#### [EXERCISE DATA]
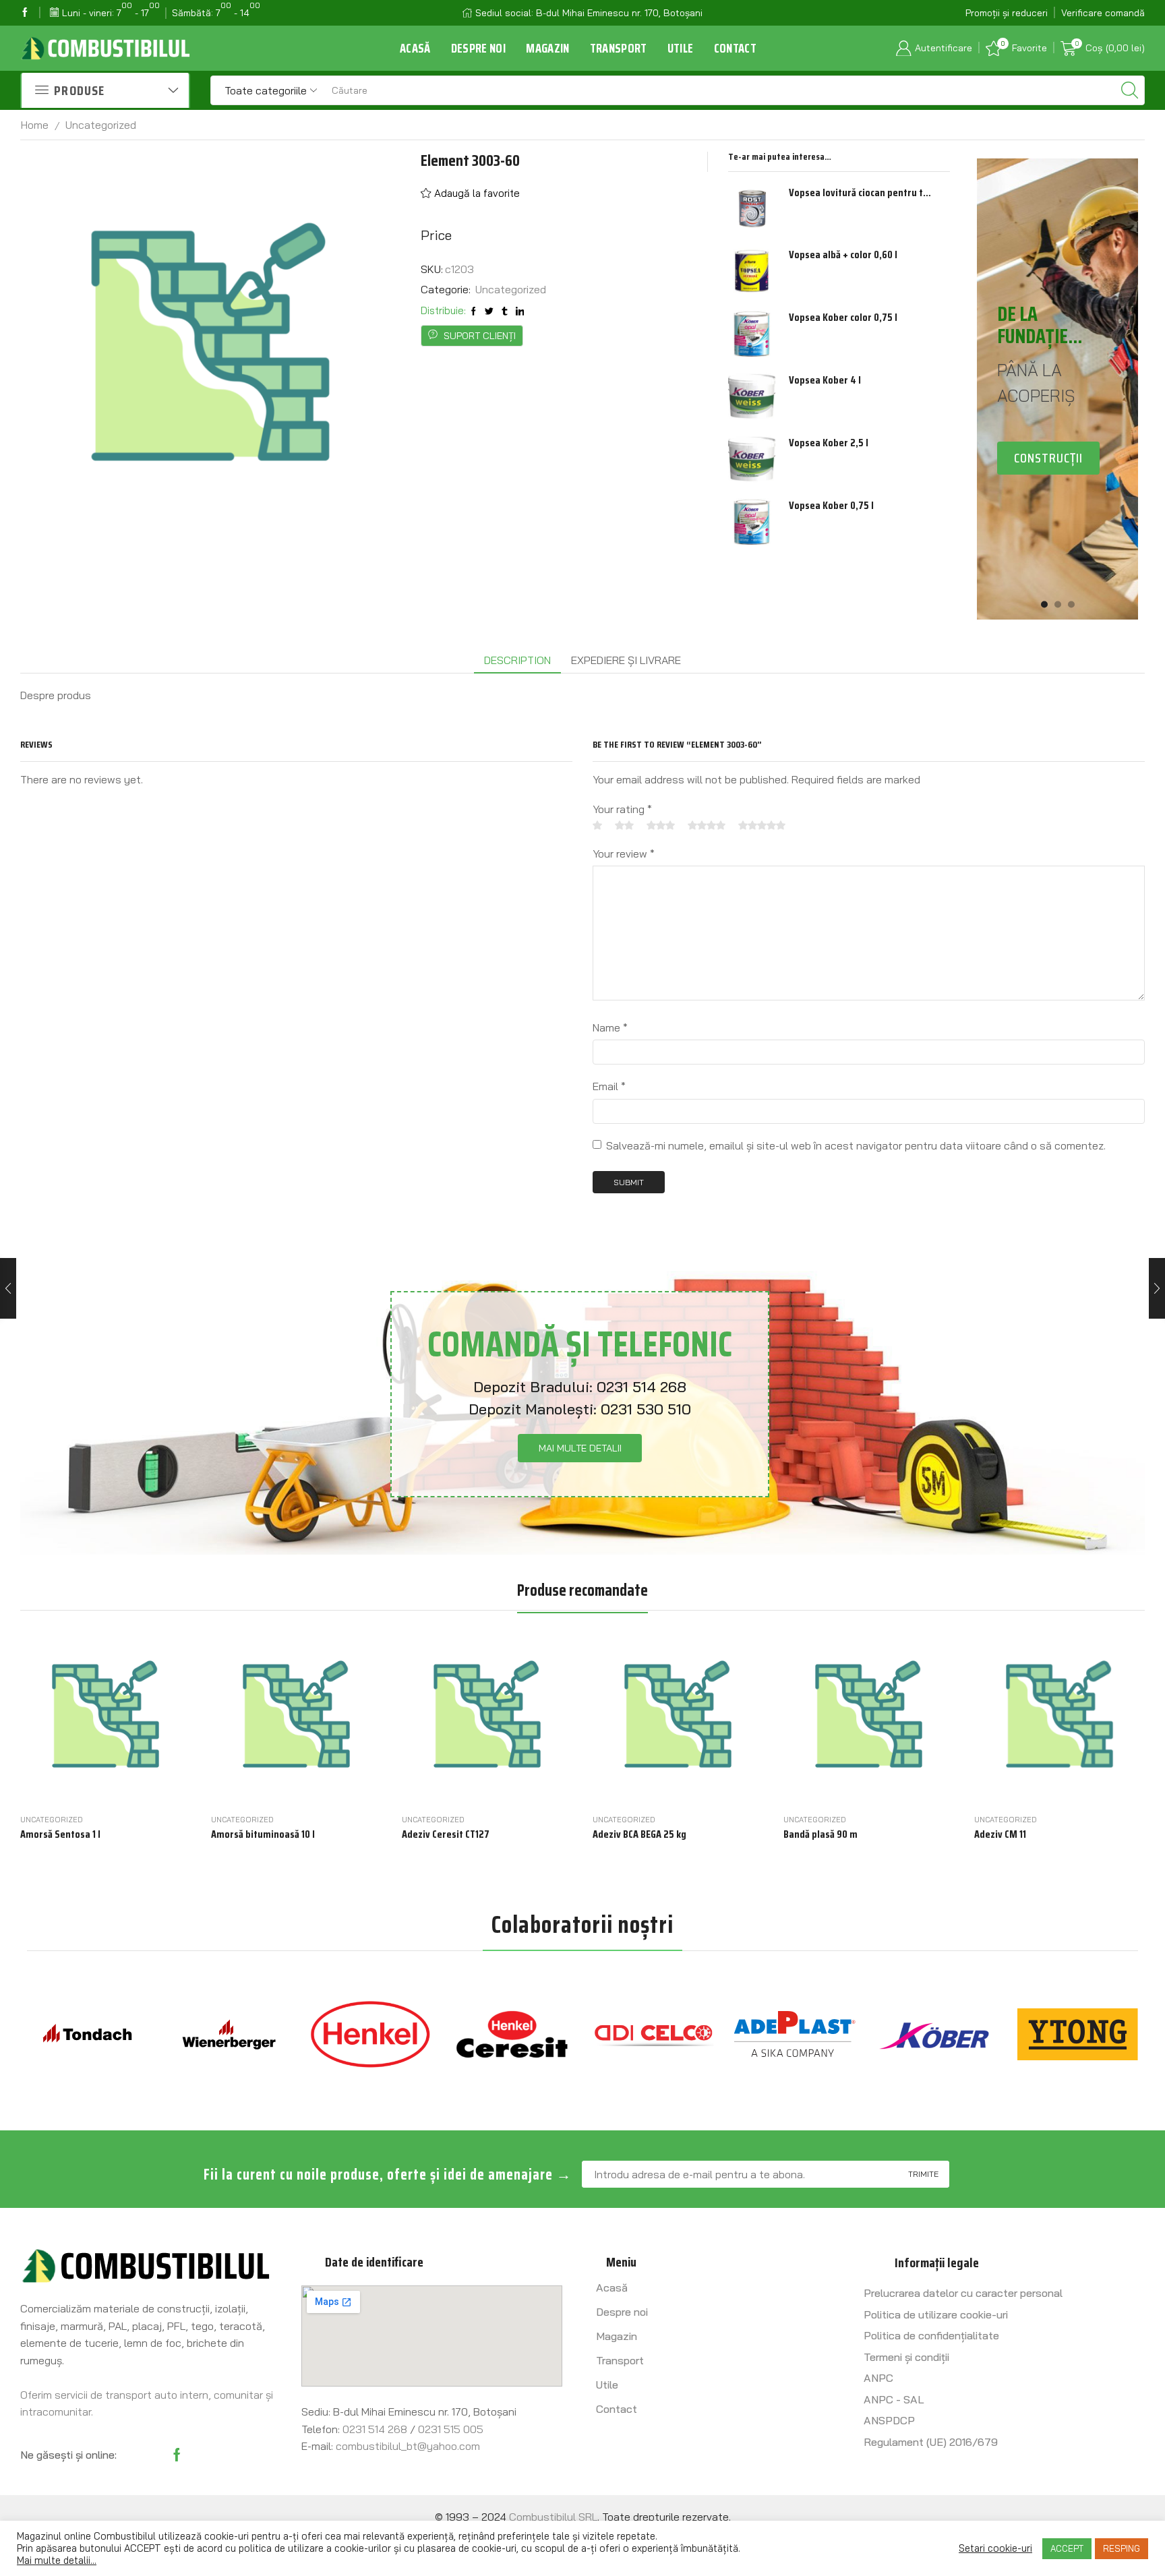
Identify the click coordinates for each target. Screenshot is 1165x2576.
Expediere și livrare (626, 660)
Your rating (622, 809)
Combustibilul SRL (553, 2516)
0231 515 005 (450, 2429)
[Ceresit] (511, 2034)
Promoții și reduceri (1006, 13)
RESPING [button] (1121, 2548)
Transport (618, 48)
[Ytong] (1077, 2034)
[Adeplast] (795, 2034)
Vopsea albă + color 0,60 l (843, 254)
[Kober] (936, 2033)
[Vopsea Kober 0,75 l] (751, 521)
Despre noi (478, 48)
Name (610, 1027)
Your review (624, 853)
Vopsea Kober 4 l (825, 380)
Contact (735, 48)
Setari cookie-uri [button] (995, 2548)
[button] (1044, 604)
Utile (680, 48)
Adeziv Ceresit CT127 (445, 1834)
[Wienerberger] (229, 2034)
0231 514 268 (641, 1386)
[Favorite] (144, 1786)
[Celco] (653, 2034)
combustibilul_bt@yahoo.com (408, 2446)
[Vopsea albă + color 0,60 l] (751, 271)
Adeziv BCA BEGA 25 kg (639, 1834)
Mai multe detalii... (56, 2560)
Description (517, 660)
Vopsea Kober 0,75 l (831, 505)
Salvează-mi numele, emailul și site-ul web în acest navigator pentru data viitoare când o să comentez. (856, 1145)
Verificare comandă (1103, 13)
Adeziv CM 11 (1000, 1834)
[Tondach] (87, 2034)
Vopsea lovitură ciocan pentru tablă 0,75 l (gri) (861, 192)
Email (609, 1086)
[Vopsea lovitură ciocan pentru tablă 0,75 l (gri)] (751, 209)
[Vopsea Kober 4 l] (751, 396)
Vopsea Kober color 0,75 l (843, 317)
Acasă (415, 48)
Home (35, 124)
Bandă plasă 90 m (820, 1834)
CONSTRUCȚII (1048, 458)
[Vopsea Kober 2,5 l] (751, 459)
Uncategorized (100, 124)
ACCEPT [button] (1066, 2548)
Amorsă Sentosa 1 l (60, 1834)
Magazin (547, 48)
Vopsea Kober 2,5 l (828, 443)
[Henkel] (370, 2034)
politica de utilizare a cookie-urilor (315, 2548)
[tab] (517, 660)
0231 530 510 (646, 1409)
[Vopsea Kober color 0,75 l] (751, 333)
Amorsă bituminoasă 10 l (263, 1834)
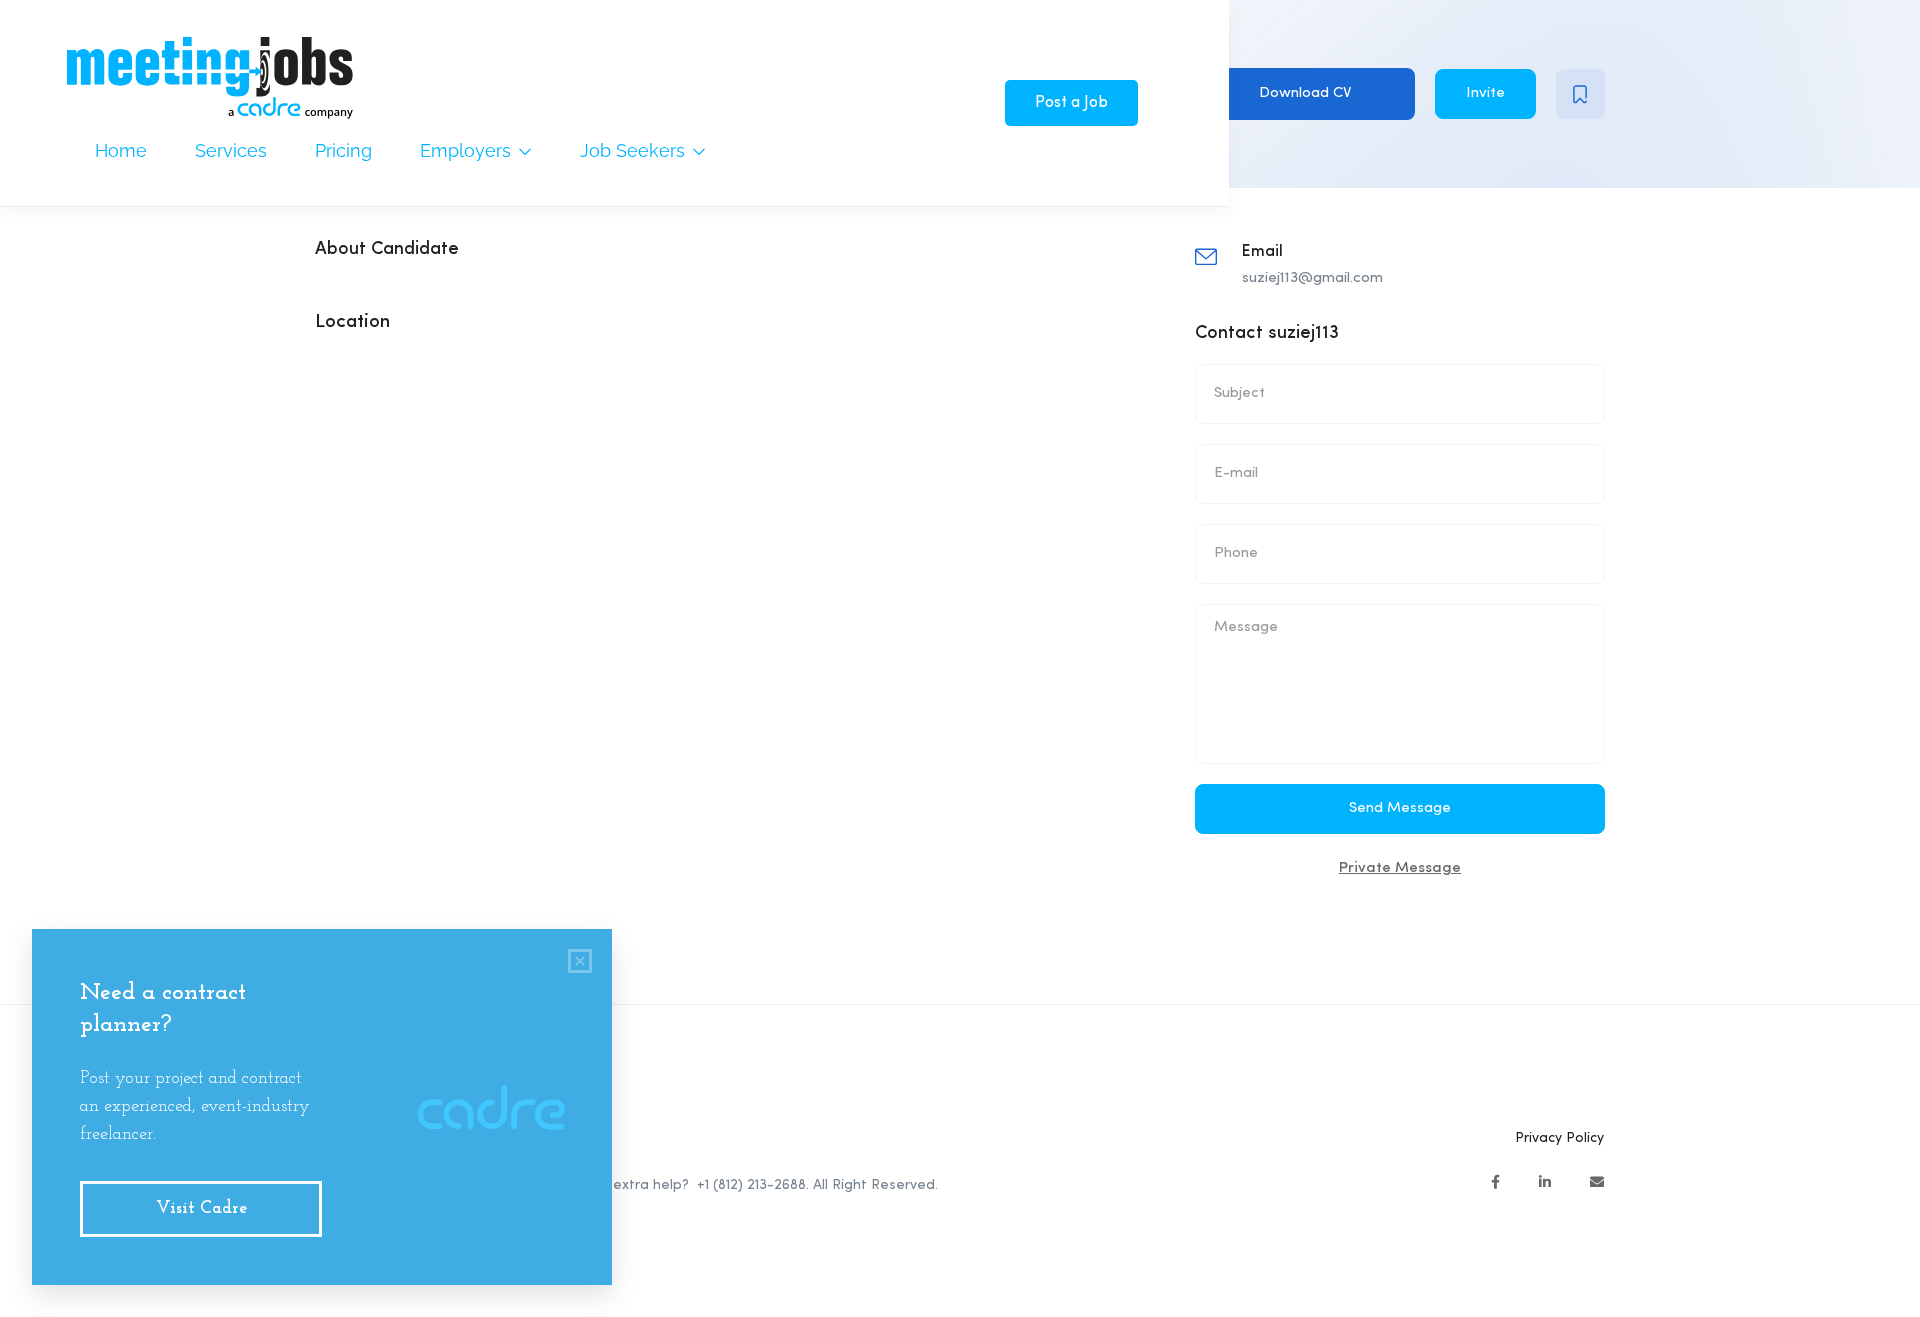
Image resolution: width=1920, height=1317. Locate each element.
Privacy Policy (1559, 1138)
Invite (1485, 93)
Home (121, 150)
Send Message (1400, 808)
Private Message (1400, 868)
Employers (468, 150)
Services (231, 150)
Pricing (343, 150)
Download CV (1305, 93)
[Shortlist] (1580, 94)
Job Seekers (635, 150)
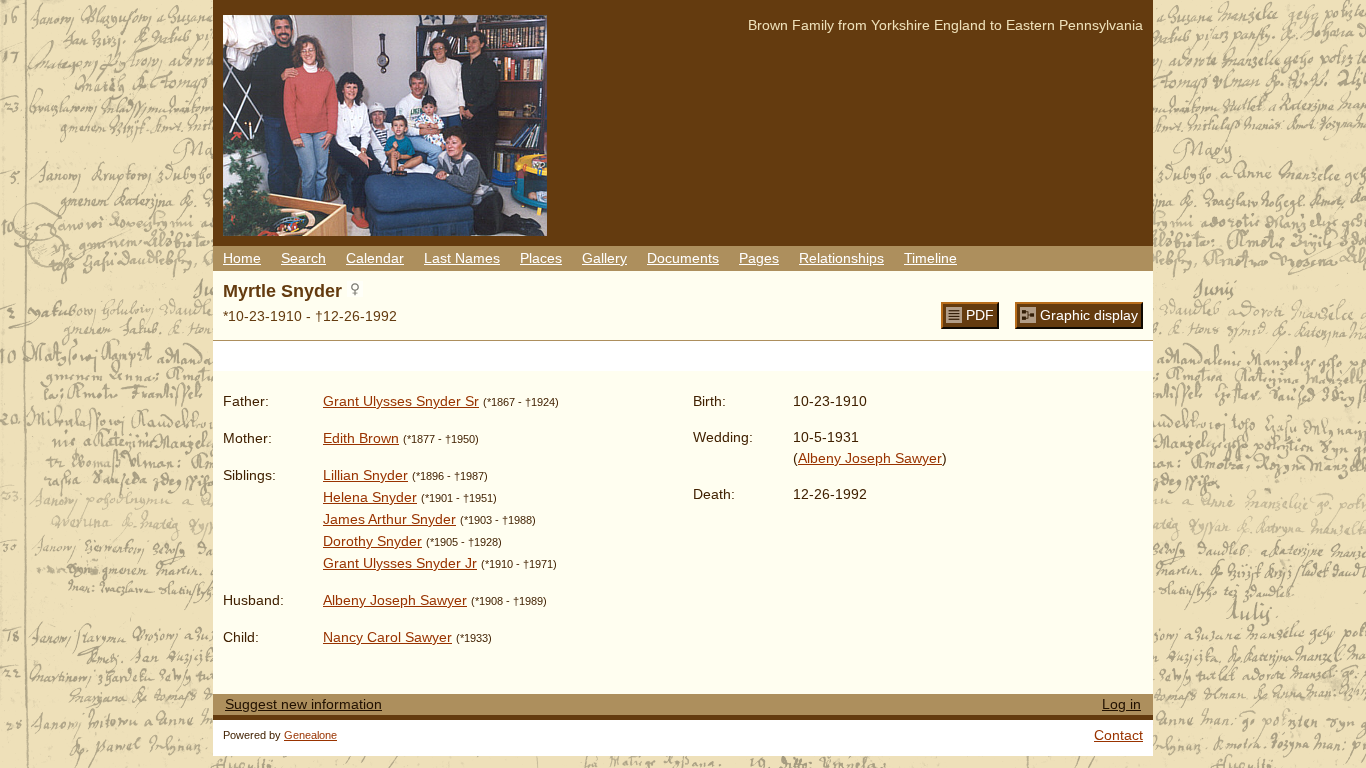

#### [EXERCISE DESCRIPTION]
Would you count the lines in the data that contain "each" and answer with only the number?

#### [RESPONSE BELOW]
2